-- DATASET RECORDS --
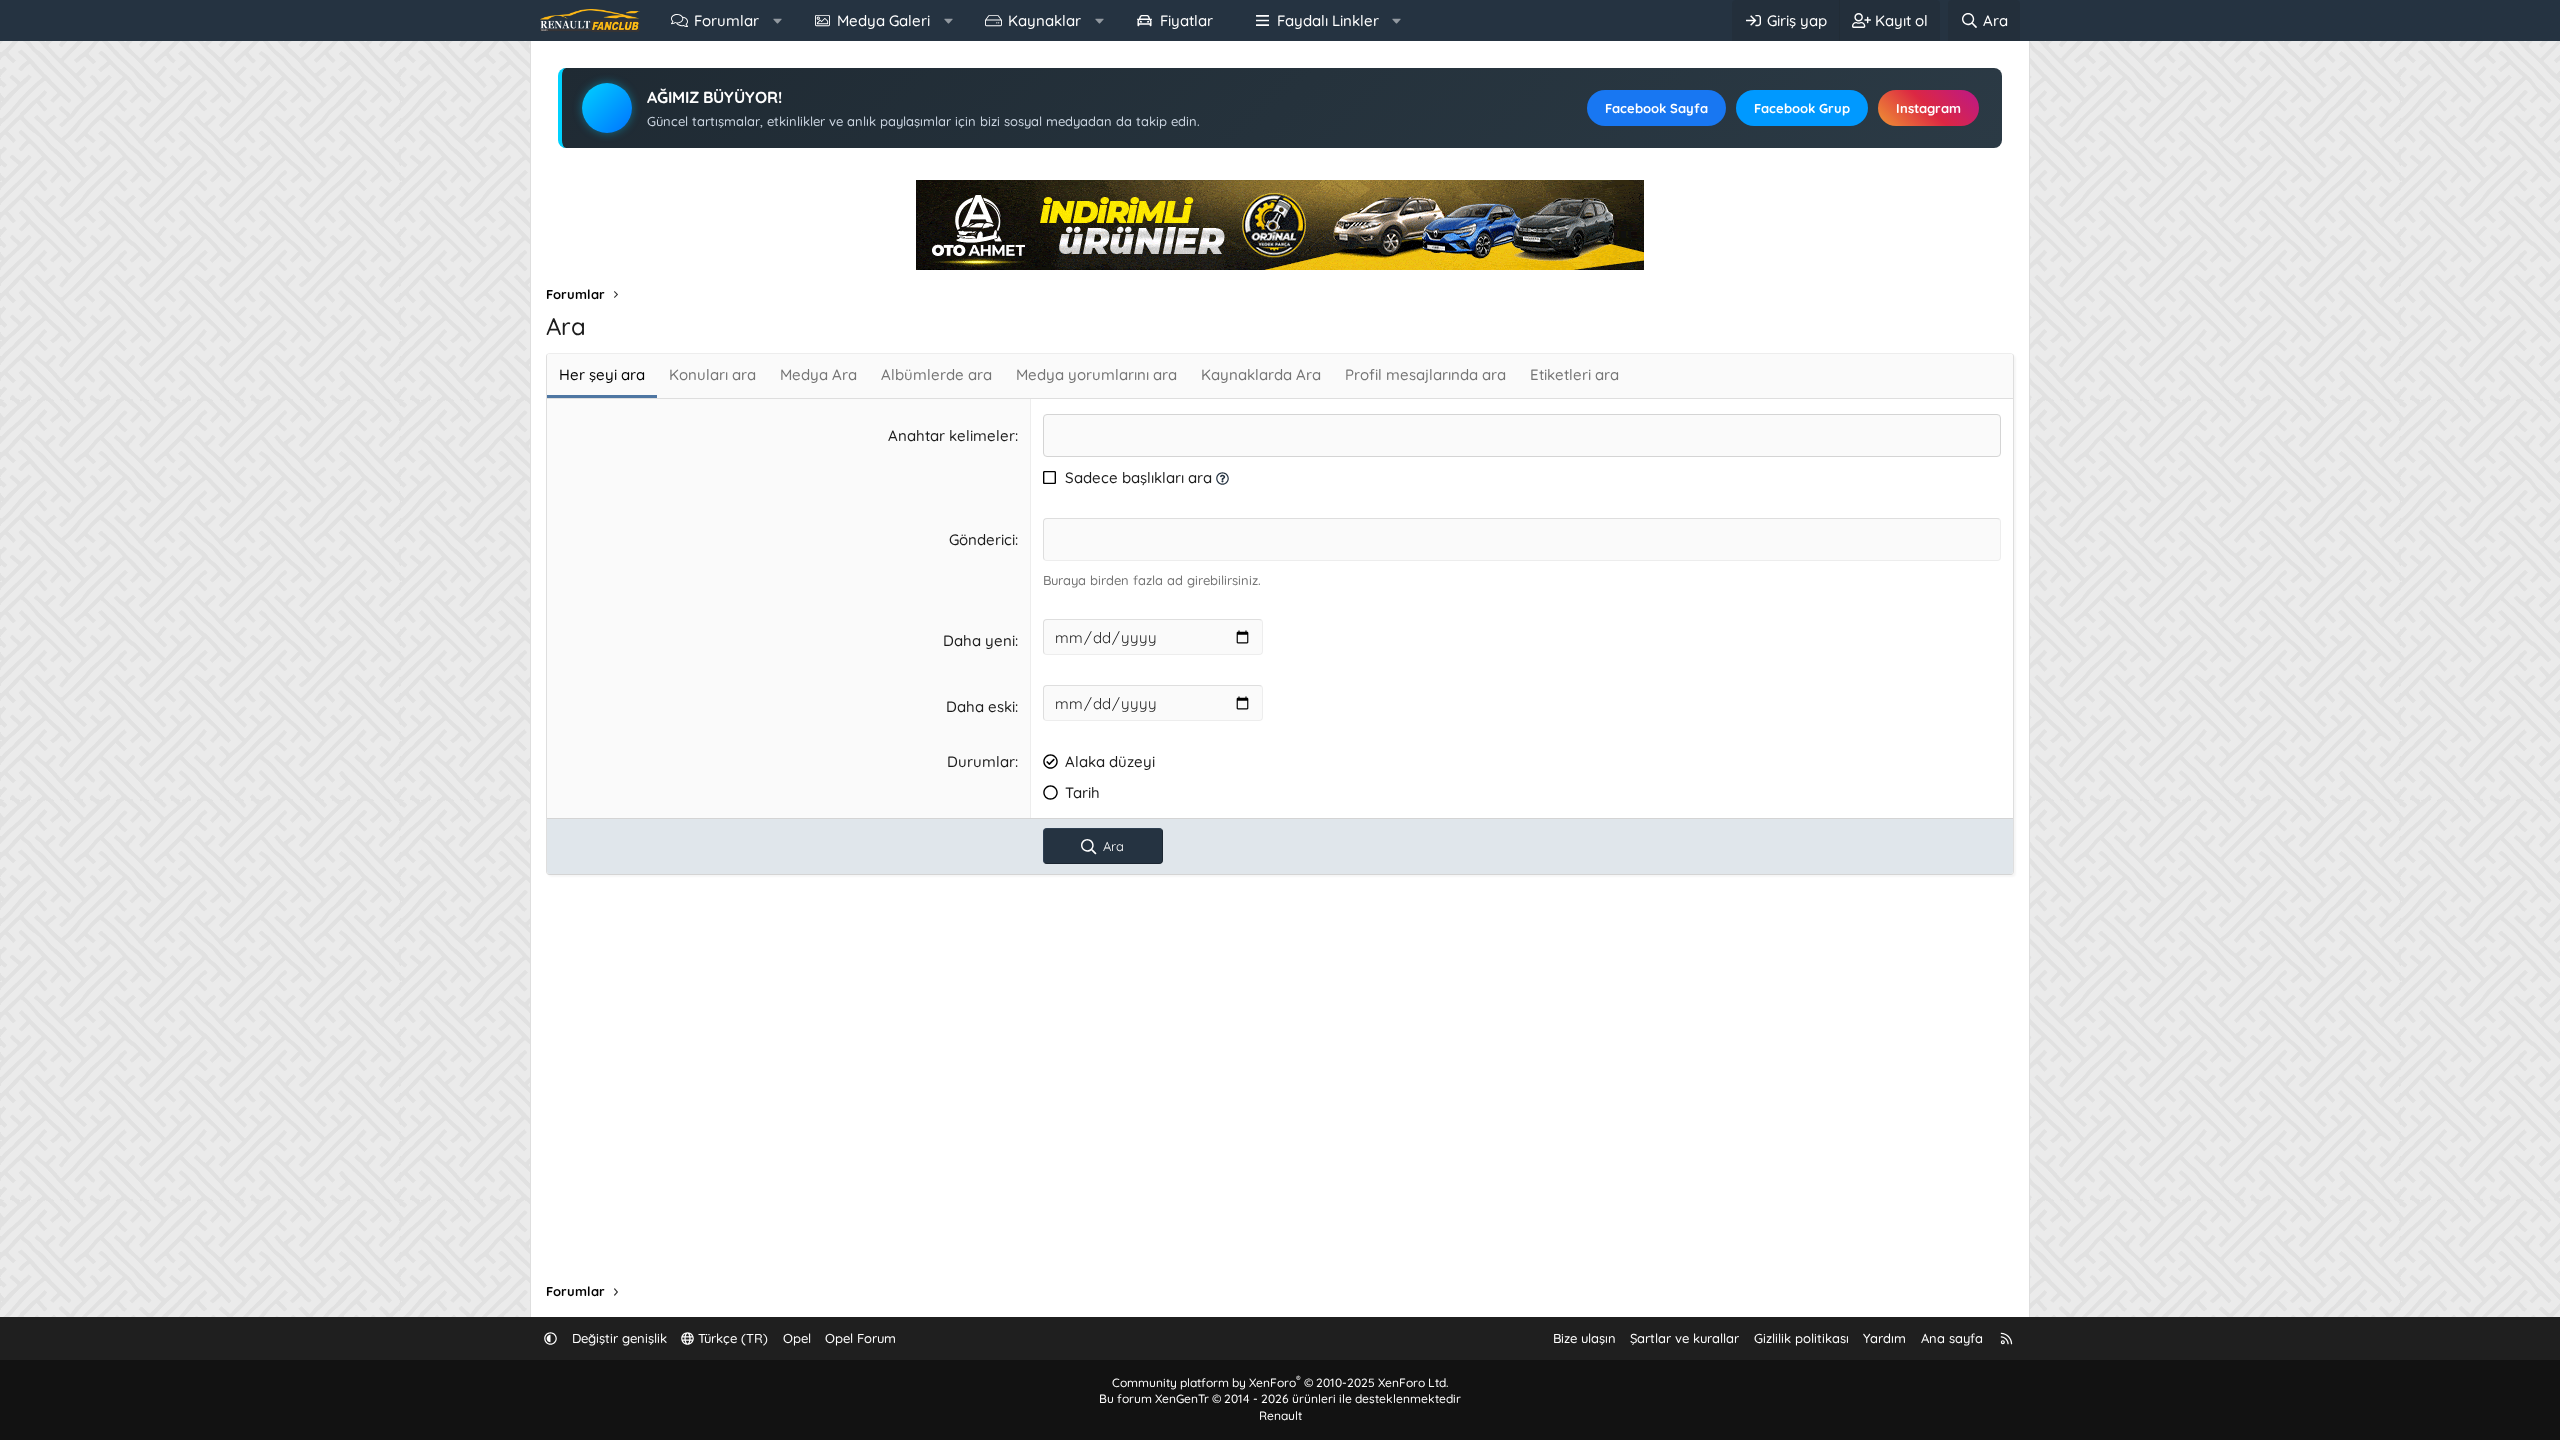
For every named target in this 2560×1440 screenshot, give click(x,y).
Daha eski (980, 706)
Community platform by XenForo (1280, 1382)
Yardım (1884, 1338)
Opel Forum (860, 1338)
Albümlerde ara (936, 374)
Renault (1280, 1415)
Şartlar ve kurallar (1684, 1338)
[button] (777, 20)
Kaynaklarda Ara (1261, 374)
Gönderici (982, 539)
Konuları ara (712, 374)
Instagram (1928, 108)
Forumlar (726, 20)
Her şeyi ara (602, 374)
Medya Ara (818, 374)
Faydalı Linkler (1328, 20)
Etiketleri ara (1574, 374)
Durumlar (981, 761)
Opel (797, 1338)
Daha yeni (979, 640)
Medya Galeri (883, 20)
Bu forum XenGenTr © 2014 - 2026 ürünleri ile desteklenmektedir (1280, 1398)
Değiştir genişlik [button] (619, 1338)
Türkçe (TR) (731, 1338)
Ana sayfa (1952, 1338)
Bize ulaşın (1584, 1338)
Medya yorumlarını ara (1096, 374)
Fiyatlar (1186, 20)
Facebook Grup (1802, 108)
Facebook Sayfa (1656, 108)
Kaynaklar (1044, 20)
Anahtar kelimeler (951, 435)
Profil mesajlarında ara (1425, 374)
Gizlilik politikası (1801, 1338)
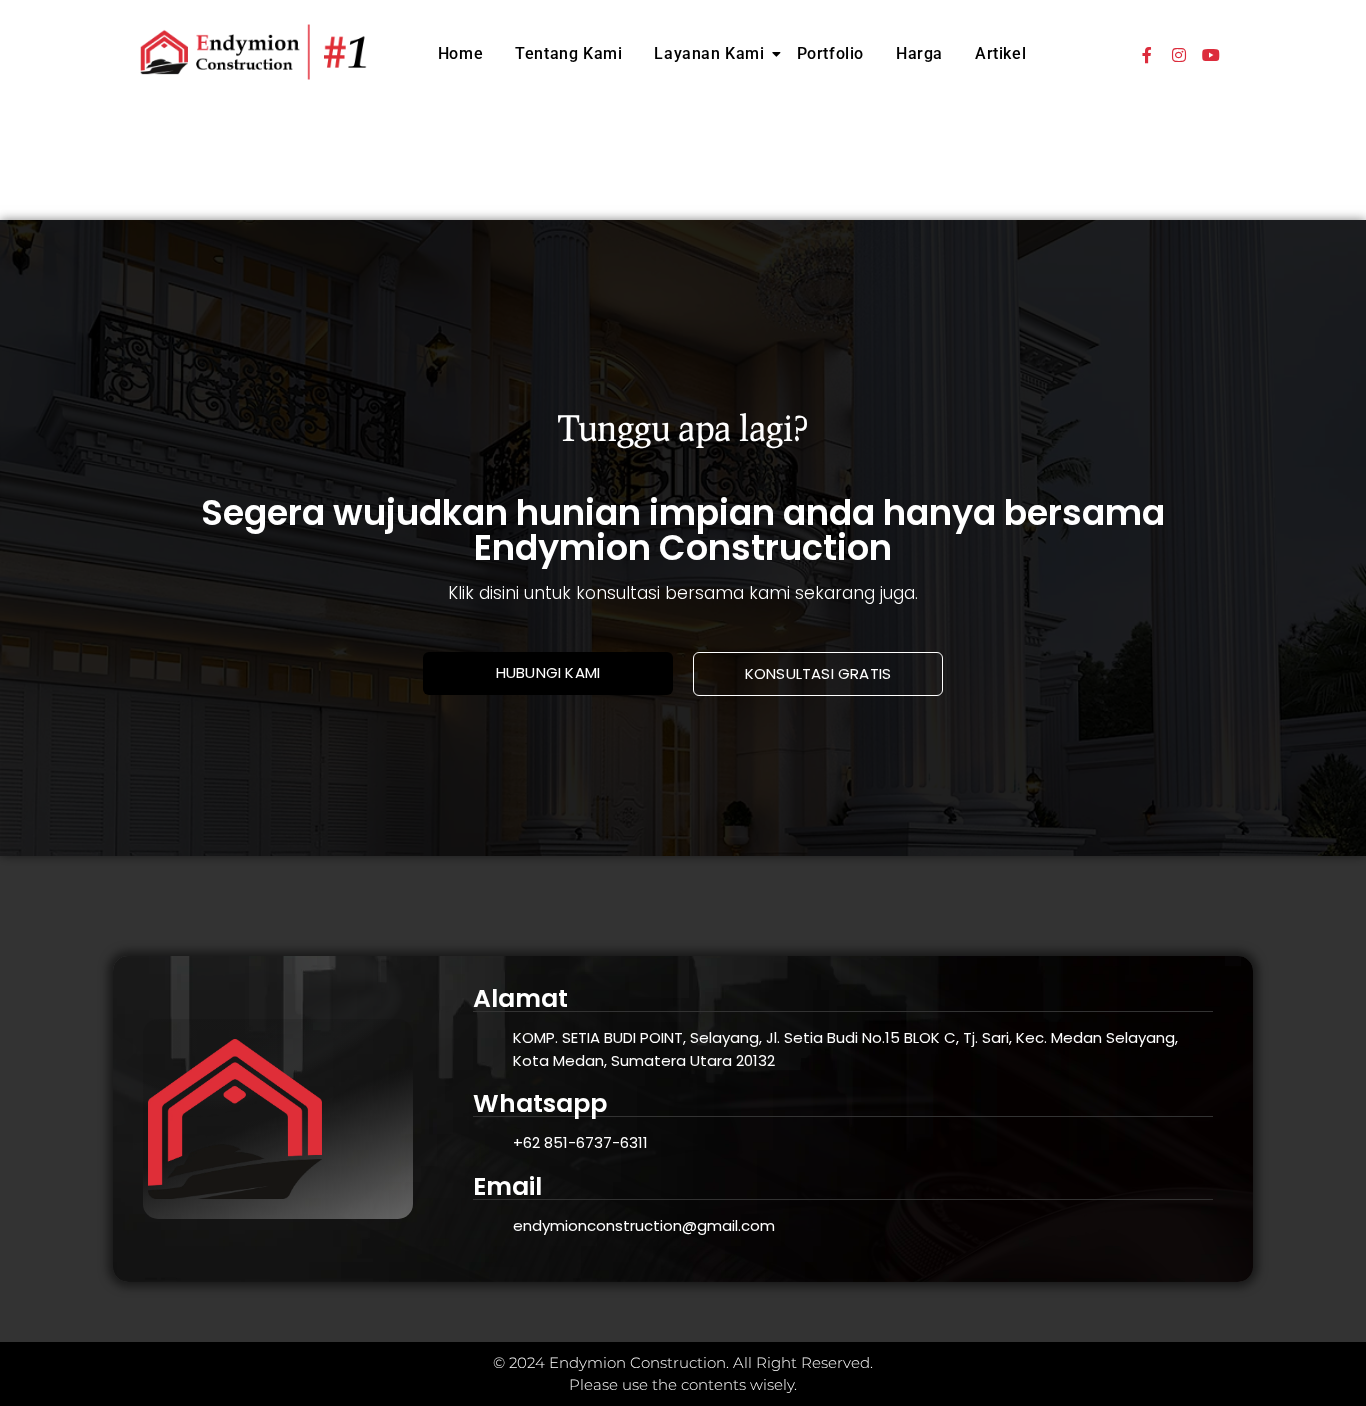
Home (460, 53)
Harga (919, 53)
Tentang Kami (568, 53)
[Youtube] (1211, 55)
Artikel (1000, 53)
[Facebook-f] (1147, 55)
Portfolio (830, 53)
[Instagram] (1179, 55)
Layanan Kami (709, 53)
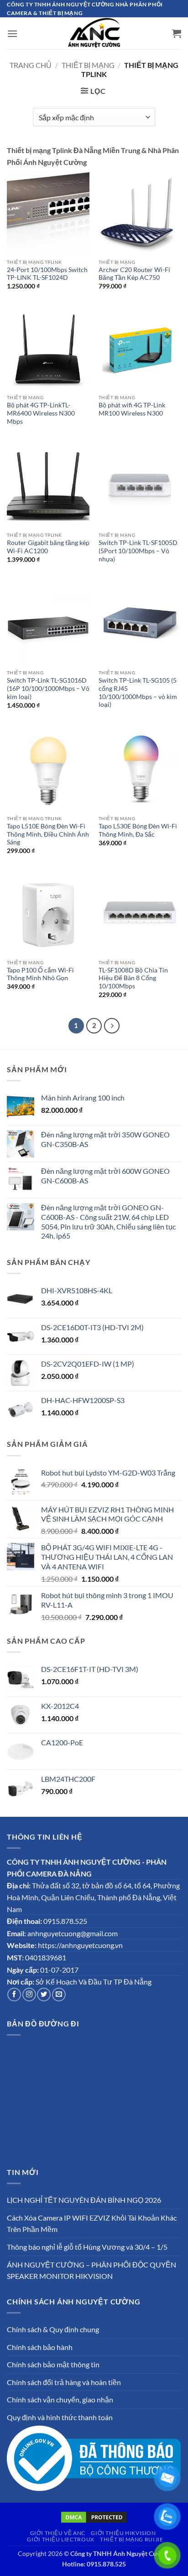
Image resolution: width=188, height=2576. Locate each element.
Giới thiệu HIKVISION (123, 2533)
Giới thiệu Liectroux (60, 2539)
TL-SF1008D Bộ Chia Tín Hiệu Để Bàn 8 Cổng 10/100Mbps (133, 978)
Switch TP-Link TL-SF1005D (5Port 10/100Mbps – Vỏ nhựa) (138, 550)
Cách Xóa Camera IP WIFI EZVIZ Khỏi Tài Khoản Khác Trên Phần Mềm (92, 2223)
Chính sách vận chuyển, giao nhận (60, 2399)
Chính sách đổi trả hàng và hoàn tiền (64, 2382)
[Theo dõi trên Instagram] (29, 1994)
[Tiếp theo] (112, 1025)
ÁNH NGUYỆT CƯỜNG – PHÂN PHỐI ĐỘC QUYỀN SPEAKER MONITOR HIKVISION (91, 2270)
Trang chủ (31, 65)
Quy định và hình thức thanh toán (60, 2417)
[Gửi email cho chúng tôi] (59, 1994)
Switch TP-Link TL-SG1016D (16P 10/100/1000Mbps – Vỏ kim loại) (48, 688)
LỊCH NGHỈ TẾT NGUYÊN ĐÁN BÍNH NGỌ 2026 (84, 2200)
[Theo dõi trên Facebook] (14, 1994)
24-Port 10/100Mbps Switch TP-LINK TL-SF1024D (47, 274)
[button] (12, 33)
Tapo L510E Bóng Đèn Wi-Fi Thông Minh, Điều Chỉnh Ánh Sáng (48, 834)
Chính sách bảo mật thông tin (53, 2364)
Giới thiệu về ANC (57, 2533)
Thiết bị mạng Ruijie (131, 2539)
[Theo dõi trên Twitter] (44, 1994)
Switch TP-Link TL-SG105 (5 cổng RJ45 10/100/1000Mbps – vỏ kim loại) (138, 692)
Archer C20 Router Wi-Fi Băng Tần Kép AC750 (134, 274)
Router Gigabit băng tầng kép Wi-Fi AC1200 (48, 547)
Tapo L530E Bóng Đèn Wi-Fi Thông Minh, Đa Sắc (138, 830)
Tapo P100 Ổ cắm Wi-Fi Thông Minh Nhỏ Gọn (40, 974)
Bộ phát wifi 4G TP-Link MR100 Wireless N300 (132, 409)
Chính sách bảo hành (40, 2347)
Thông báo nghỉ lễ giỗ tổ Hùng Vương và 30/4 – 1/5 (87, 2246)
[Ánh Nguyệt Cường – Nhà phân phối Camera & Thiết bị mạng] (94, 33)
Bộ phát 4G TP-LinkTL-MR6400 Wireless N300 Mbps (41, 413)
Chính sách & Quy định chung (53, 2329)
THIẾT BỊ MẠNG (88, 65)
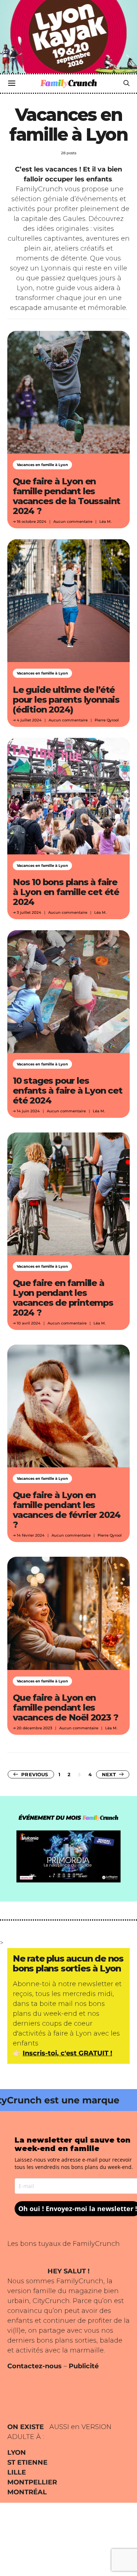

-- PROBLEM TO SOLVE --
What you output should match the records line for line, minus the pictures.

-- REPLY TO THE TASK --
For every named target in this 2560×1440 screenshot, give click(x,y).
Daha eski (980, 706)
Community platform by XenForo (1280, 1382)
Yardım (1884, 1338)
Opel Forum (860, 1338)
Albümlerde ara (936, 374)
Renault (1280, 1415)
Şartlar ve kurallar (1684, 1338)
[button] (777, 20)
Kaynaklarda Ara (1261, 374)
Gönderici (982, 539)
Konuları ara (712, 374)
Instagram (1928, 108)
Forumlar (726, 20)
Her şeyi ara (602, 374)
Medya Ara (818, 374)
Faydalı Linkler (1328, 20)
Etiketleri ara (1574, 374)
Durumlar (981, 761)
Opel (797, 1338)
Daha yeni (979, 640)
Medya Galeri (883, 20)
Bu forum XenGenTr © 2014 - 2026 ürünleri ile desteklenmektedir (1280, 1398)
Değiştir genişlik [button] (619, 1338)
Türkçe (TR) (731, 1338)
Ana sayfa (1952, 1338)
Bize ulaşın (1584, 1338)
Medya yorumlarını ara (1096, 374)
Fiyatlar (1186, 20)
Facebook Grup (1802, 108)
Facebook Sayfa (1656, 108)
Kaynaklar (1044, 20)
Anahtar kelimeler (951, 435)
Profil mesajlarında ara (1425, 374)
Gizlilik politikası (1801, 1338)
Home (460, 53)
Harga (919, 53)
Tentang Kami (568, 53)
[Youtube] (1211, 55)
Artikel (1000, 53)
[Facebook-f] (1147, 55)
Portfolio (830, 53)
[Instagram] (1179, 55)
Layanan Kami (709, 53)
Image resolution: width=188, height=2576. Locate each element.
Giới thiệu HIKVISION (123, 2533)
Giới thiệu Liectroux (60, 2539)
TL-SF1008D Bộ Chia Tín Hiệu Để Bàn 8 Cổng 10/100Mbps (133, 978)
Switch TP-Link TL-SF1005D (5Port 10/100Mbps – Vỏ nhựa) (138, 550)
Cách Xóa Camera IP WIFI EZVIZ Khỏi Tài Khoản Khác Trên Phần Mềm (92, 2223)
Chính sách vận chuyển, giao nhận (60, 2399)
Chính sách đổi trả hàng và hoàn tiền (64, 2382)
[Theo dõi trên Instagram] (29, 1994)
[Tiếp theo] (112, 1025)
ÁNH NGUYỆT CƯỜNG – PHÂN PHỐI ĐỘC QUYỀN SPEAKER MONITOR HIKVISION (91, 2270)
Trang chủ (31, 65)
Quy định và hình thức thanh toán (60, 2417)
[Gửi email cho chúng tôi] (59, 1994)
Switch TP-Link TL-SG1016D (16P 10/100/1000Mbps – Vỏ kim loại) (48, 688)
LỊCH NGHỈ TẾT NGUYÊN ĐÁN BÍNH NGỌ 2026 (84, 2200)
[Theo dõi trên Facebook] (14, 1994)
24-Port 10/100Mbps Switch TP-LINK TL-SF1024D (47, 274)
[button] (12, 33)
Tapo L510E Bóng Đèn Wi-Fi Thông Minh, Điều Chỉnh Ánh Sáng (48, 834)
Chính sách bảo mật thông tin (53, 2364)
Giới thiệu về ANC (57, 2533)
Thiết bị mạng Ruijie (131, 2539)
[Theo dõi trên Twitter] (44, 1994)
Switch TP-Link TL-SG105 (5 cổng RJ45 10/100/1000Mbps – vỏ kim loại) (138, 692)
Archer C20 Router Wi-Fi Băng Tần Kép AC750 (134, 274)
Router Gigabit băng tầng kép Wi-Fi AC1200 (48, 547)
Tapo L530E Bóng Đèn Wi-Fi Thông Minh, Đa Sắc (138, 830)
Tapo P100 Ổ cắm Wi-Fi Thông Minh Nhỏ Gọn (40, 974)
Bộ phát wifi 4G TP-Link MR100 Wireless N300 (132, 409)
Chính sách bảo hành (40, 2347)
Thông báo nghỉ lễ giỗ tổ Hùng Vương và 30/4 – 1/5 (87, 2246)
[Ánh Nguyệt Cường – Nhà phân phối Camera & Thiết bị mạng] (94, 33)
Bộ phát 4G TP-LinkTL-MR6400 Wireless N300 Mbps (41, 413)
Chính sách & Quy định chung (53, 2329)
THIẾT BỊ MẠNG (88, 65)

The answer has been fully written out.